Bertrand Russell, en una serie de conferencias que pronunció en la Universidad de Saint Andrews, en Escocia, advirtió de que la disputa sobre este “mar griego limitado por una costa turca”, que boga en un océano de petróleo y otras riquezas minerales, será motivo de guerras imperiales que pueden arrastrar a la destrucción final de Europa. Siguiendo los acuerdos de la Convención de Ginebra de 1958, Grecia, con sus cerca de tres mil islas en el Egeo, tiene unas aguas territoriales que se extienden a una tercera parte del mar entre los dos países, mientras que Turquía tiene derecho sólo a 9%. El resto del Egeo, 56% aproximadamente, se considera aguas internacionales.
En 1994 entró en vigor la Unclos (United Nations Convention on the Law of the Sea, es decir, Convención de las Naciones Unidas sobre el Derecho del Mar), que admite la posibilidad de una adaptación del tratado a los nuevos tiempos.
Turquía no la ha firmado así que todo sigue igual, con paso libre regulado por una ley de 1936, porque los turcos defienden a muerte la entrada al mar de Mármara, pues si la OTAN logra aislar a la Turquía europea, la ciudad de Estambul estaría definitivamente perdida, según se lee en los apuntes de Álvaro Pandiani, que sirvieron de fundamento a su libro Autógrafo sagrado: Viviré hasta que vuelvas, que resultaría de interés especial a los estudiosos sobre estas cuestiones.

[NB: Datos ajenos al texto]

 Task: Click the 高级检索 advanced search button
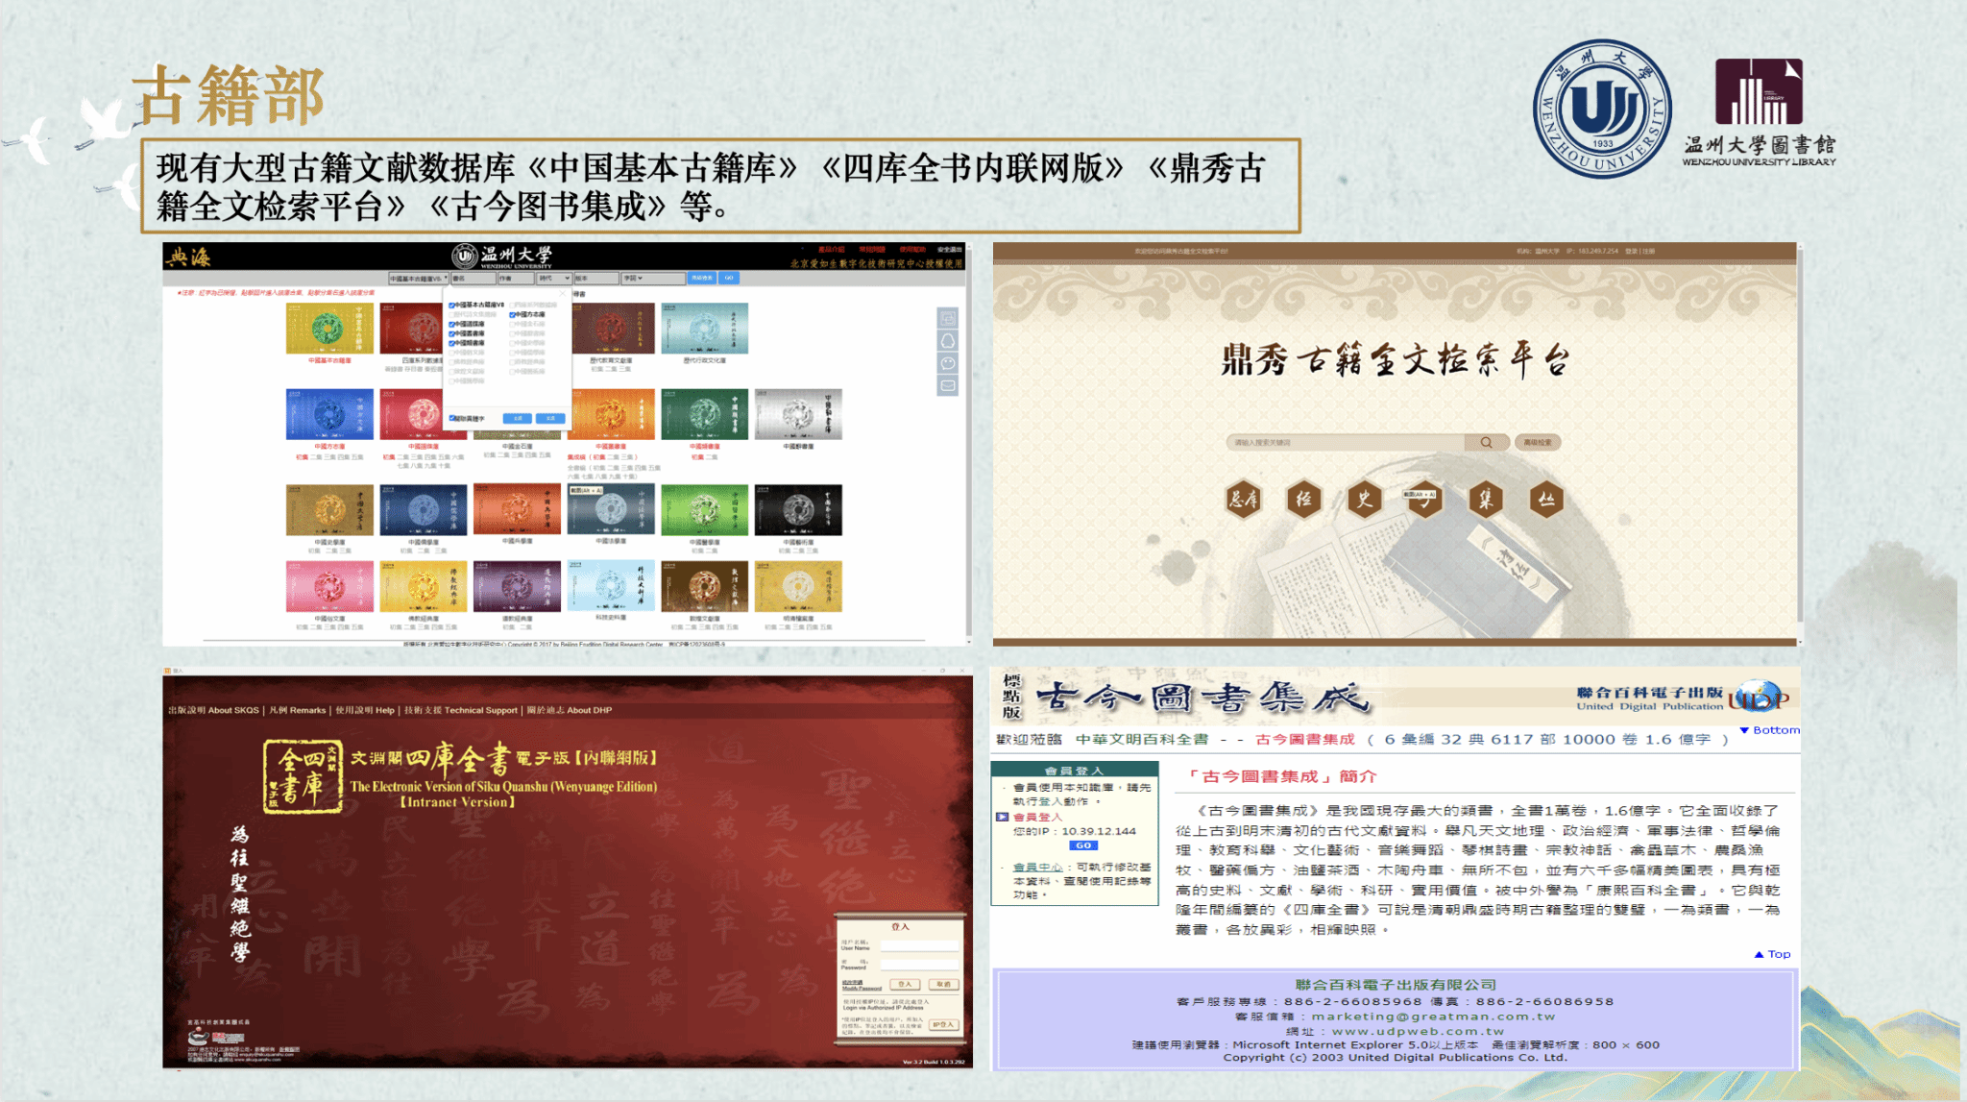[x=1538, y=443]
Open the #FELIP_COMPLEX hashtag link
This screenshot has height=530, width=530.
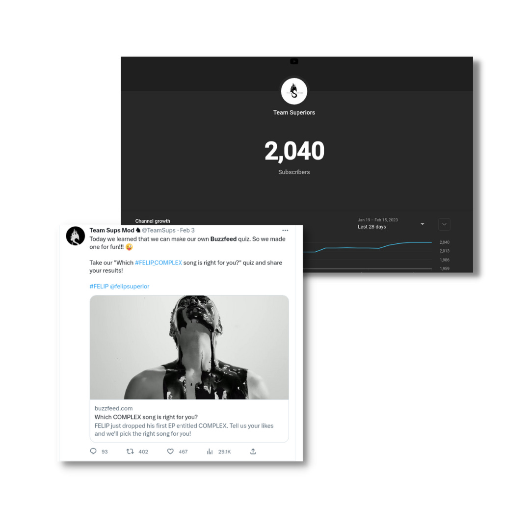(159, 263)
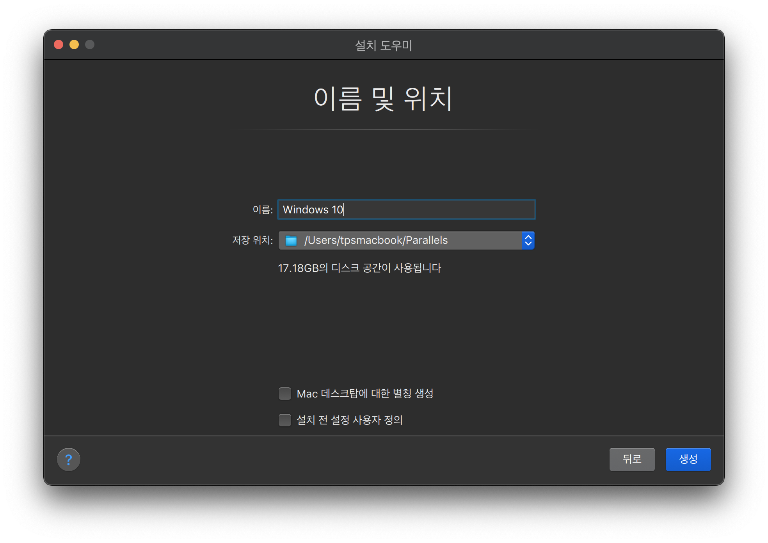Click the grayed-out zoom window button
768x543 pixels.
90,44
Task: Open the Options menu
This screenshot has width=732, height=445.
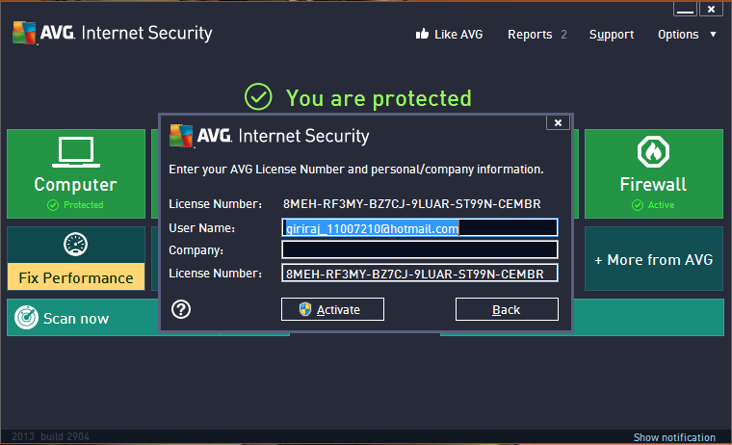Action: pos(678,35)
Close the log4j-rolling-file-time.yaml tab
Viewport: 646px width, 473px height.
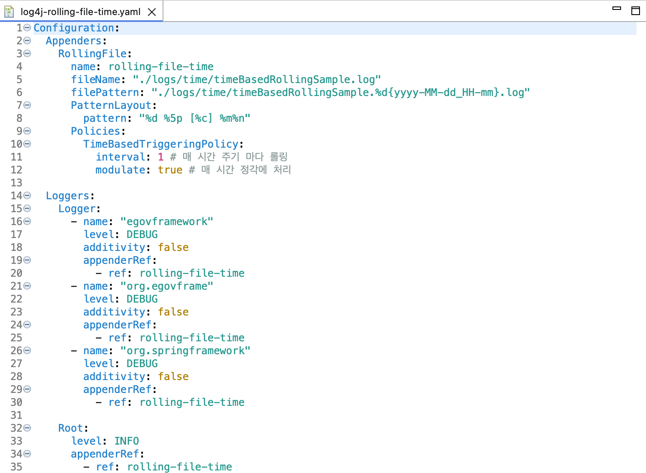[152, 12]
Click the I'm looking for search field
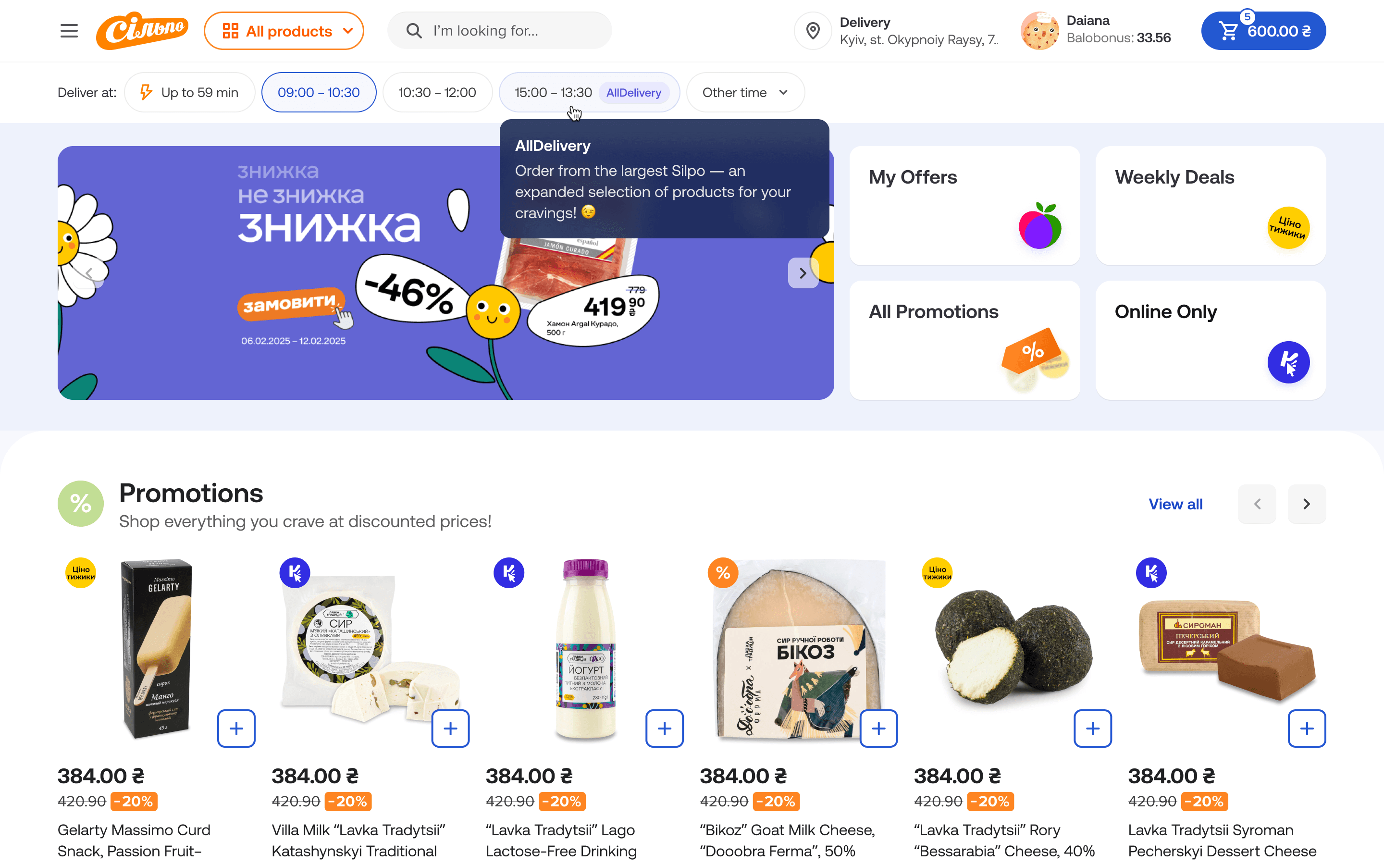Viewport: 1384px width, 865px height. click(499, 31)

Finalmente, en este apunte de combate anotamos un detalle adicional. Lo que hoy son las fronteras entre Grecia y Turquía representan mucho más que una simple separación entre dos países del Mediterráneo. Esa división natural entre dos continentes ha significado el linde simbólico entre las civilizaciones de Occidente y Oriente. De la legendaria guerra de Troya a la conquista turca de Constantinopla, la historia ha reservado para esa región un espacio privilegiado en sus crónicas. Hoy vuelve a estar en el punto de mira como escenario de una grave crisis humanitaria que afecta a miles de refugiados llegados de las guerras de Oriente Próximo. Hoy como ayer, la frontera sigue separando dos mundos.